Instructions to follow.
Reproduce exactly the lines from the one that holds "Given: Click the Standard Features heading" through the last line of the entries, both ends included, but not the pictures.

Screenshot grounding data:
····················

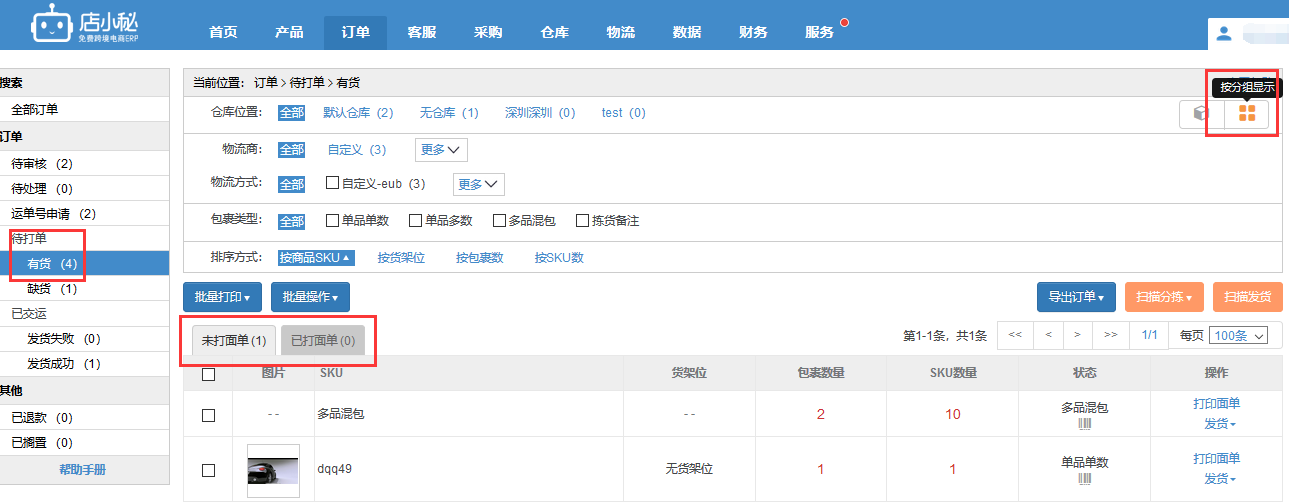This screenshot has width=1289, height=503.
Task: Open the 批量打印 dropdown
Action: click(x=222, y=297)
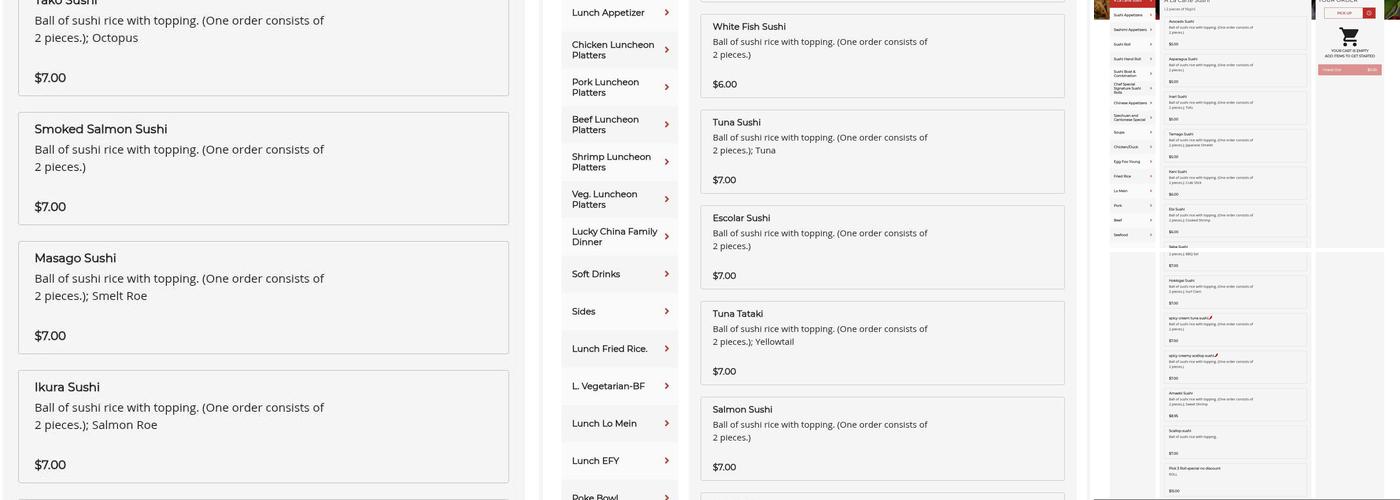The width and height of the screenshot is (1400, 500).
Task: Choose the Tuna Tataki menu item
Action: 882,342
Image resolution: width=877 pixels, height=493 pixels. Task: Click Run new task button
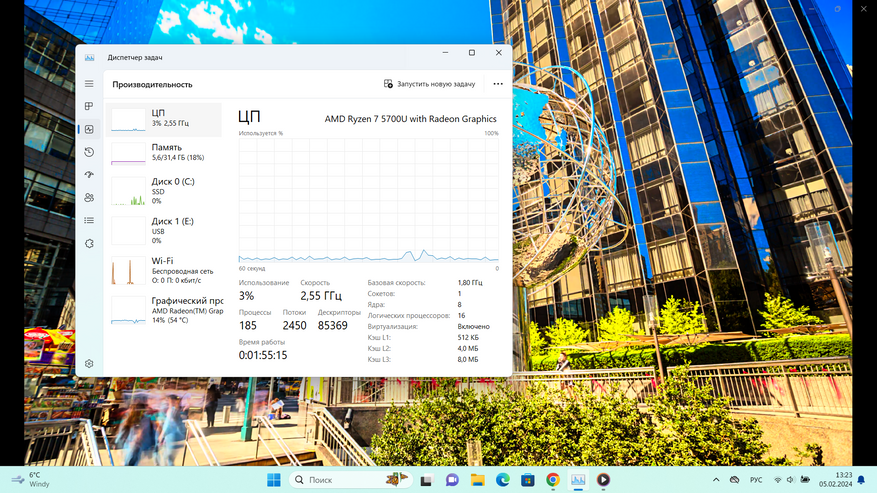(x=430, y=84)
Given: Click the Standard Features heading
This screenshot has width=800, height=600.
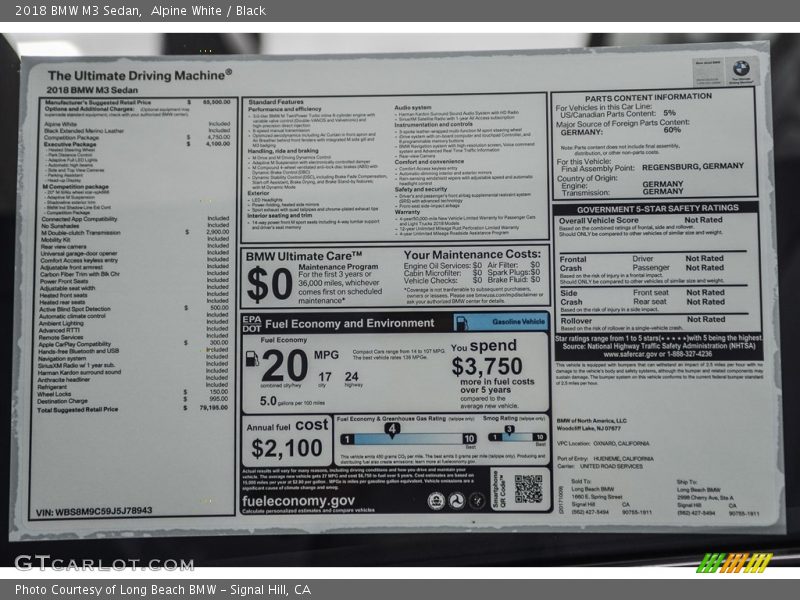Looking at the screenshot, I should click(276, 102).
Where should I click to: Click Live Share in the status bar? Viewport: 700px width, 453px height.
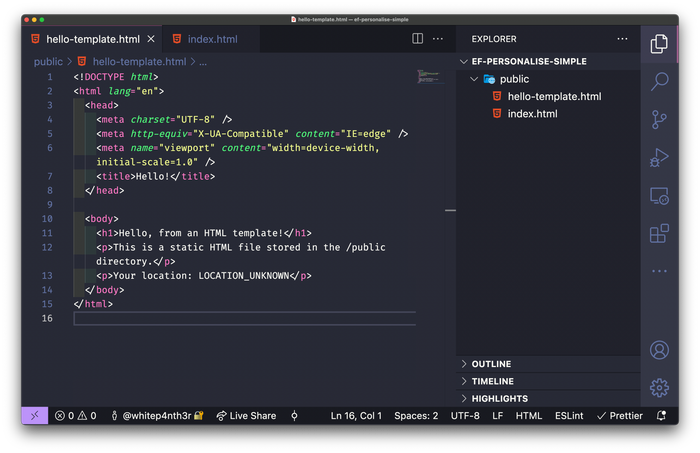[246, 415]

····················

Answer box.
Given: Click the Standard Features heading
This screenshot has width=800, height=600.
Looking at the screenshot, I should click(276, 102).
Where should I click to: Click Live Share in the status bar? Viewport: 700px width, 453px height.
[246, 415]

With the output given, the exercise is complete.